= Invasion of Armed Forces in Gangneung =

On September 18, 1996, 26 special troops and crew members from the North Korean Ministry of People's Armed Forces' Reconnaissance Bureau infiltrated the area after a North Korean shark-class submarine ran aground on the coast of Aninjin-myeon, Gangneung-si, Gangwon-do.

== Background ==
North Korea's submarine infiltration campaign has been in full swing since 1994. Since 1994, North Korea has deployed submarines for espionage, and infiltrated spies in Seogwipo in September 1995.The purpose of the armed men's infiltration into Gangneung in September 1996 was to assassinate President Kim Young-sam around the opening of the National Sports Festival to be held in Chuncheon, Gangwon-do on October 7, 1996. At that time, North Korea held an armed protest at Panmunjom after declaring in a statement by the North Korean People's Army that it would not comply with regulations related to the Demilitarized Zone due to dissatisfaction with the South Korea-U.S.joint military drills in the Sea of Japan. It is also presumed that he tried to overcome the crisis through military action because he had a sense of crisis about social chaos caused by food shortages in North Korea, the possibility of regime collapse, and discussions on absorptive reunification in South Korea.

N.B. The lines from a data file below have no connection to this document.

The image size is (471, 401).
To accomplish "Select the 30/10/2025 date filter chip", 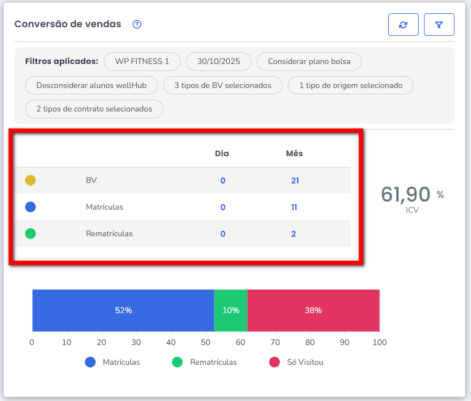I will point(218,61).
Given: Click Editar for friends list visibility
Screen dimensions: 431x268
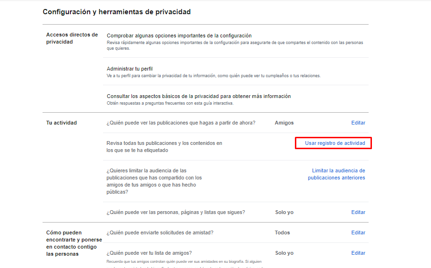Looking at the screenshot, I should [358, 253].
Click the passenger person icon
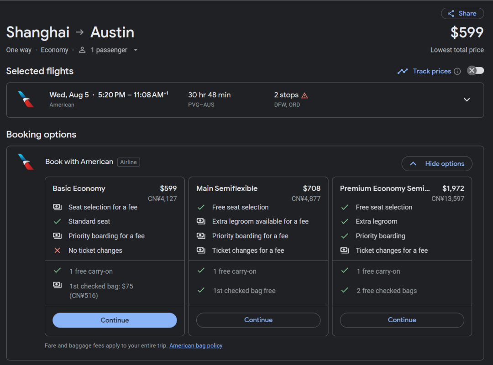This screenshot has width=493, height=365. pyautogui.click(x=82, y=50)
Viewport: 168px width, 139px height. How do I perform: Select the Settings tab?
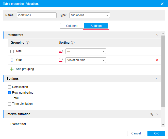(x=96, y=26)
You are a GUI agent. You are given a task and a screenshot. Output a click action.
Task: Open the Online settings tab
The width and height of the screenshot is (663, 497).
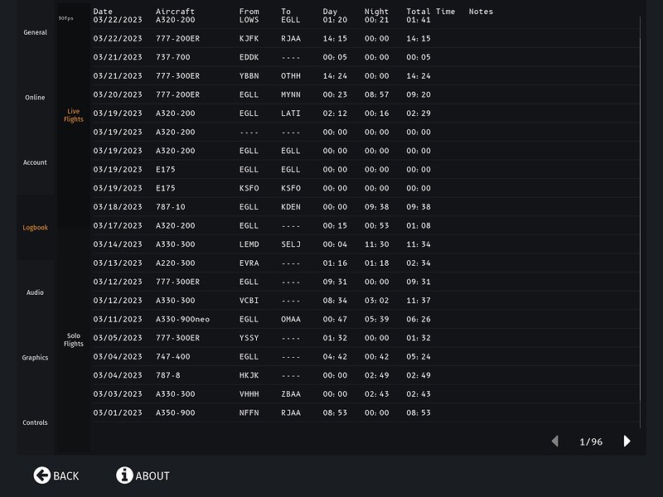pyautogui.click(x=35, y=98)
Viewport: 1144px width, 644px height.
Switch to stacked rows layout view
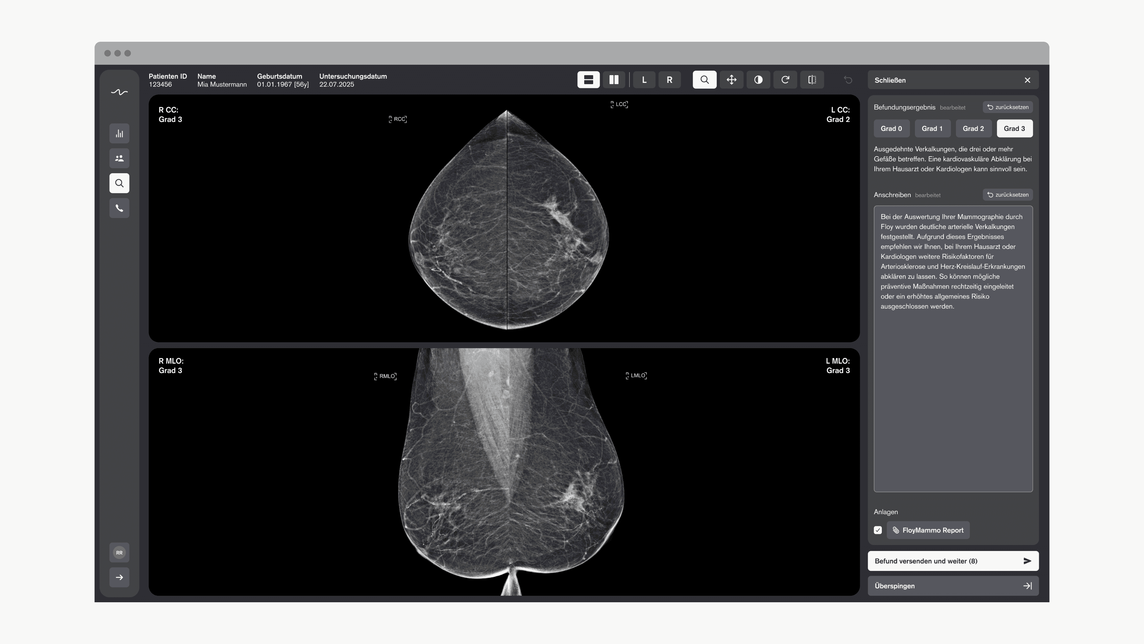click(588, 80)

== Progress and results ==
On September 18, 1996, a taxi driver who was driving on a coastal road near Aninjin-ri, Gangdong-myeon, Gangneung-si, Gangwon-do, found the winners of the move and the ship stranded on the coast and reported it to the police. As the stranded ship was identified as a small North Korean submarine, soldiers, police, and reservists began a 49-day sweep, capturing one armed spy alive, killing 13 people, and capturing 4,380 pieces of oil, including anti-tank rockets. In addition, the bodies of 11 crew members were found who were believed to have been killed by their own operation team in accordance with North Korea's orders. On the Korean side, 11 soldiers, two police and reservists, and four civilians were killed. According to the interrogation of the captors, the infiltration secretaries were made up of a total of 26 military officers, including operatives, guides, and crew members, belonging to the 22nd squadron of the North Korean Ministry of People's Armed Forces' Reconnaissance Bureau. The 300-ton shark-class submarine they used for the infiltration was 35 meters long and 3.8 meters wide and was adapted for special operations. Based on the captors' statements and portable equipment, the purpose of their infiltration was to collect data on major facilities such as airfields and power plants and to test our military's alert posture.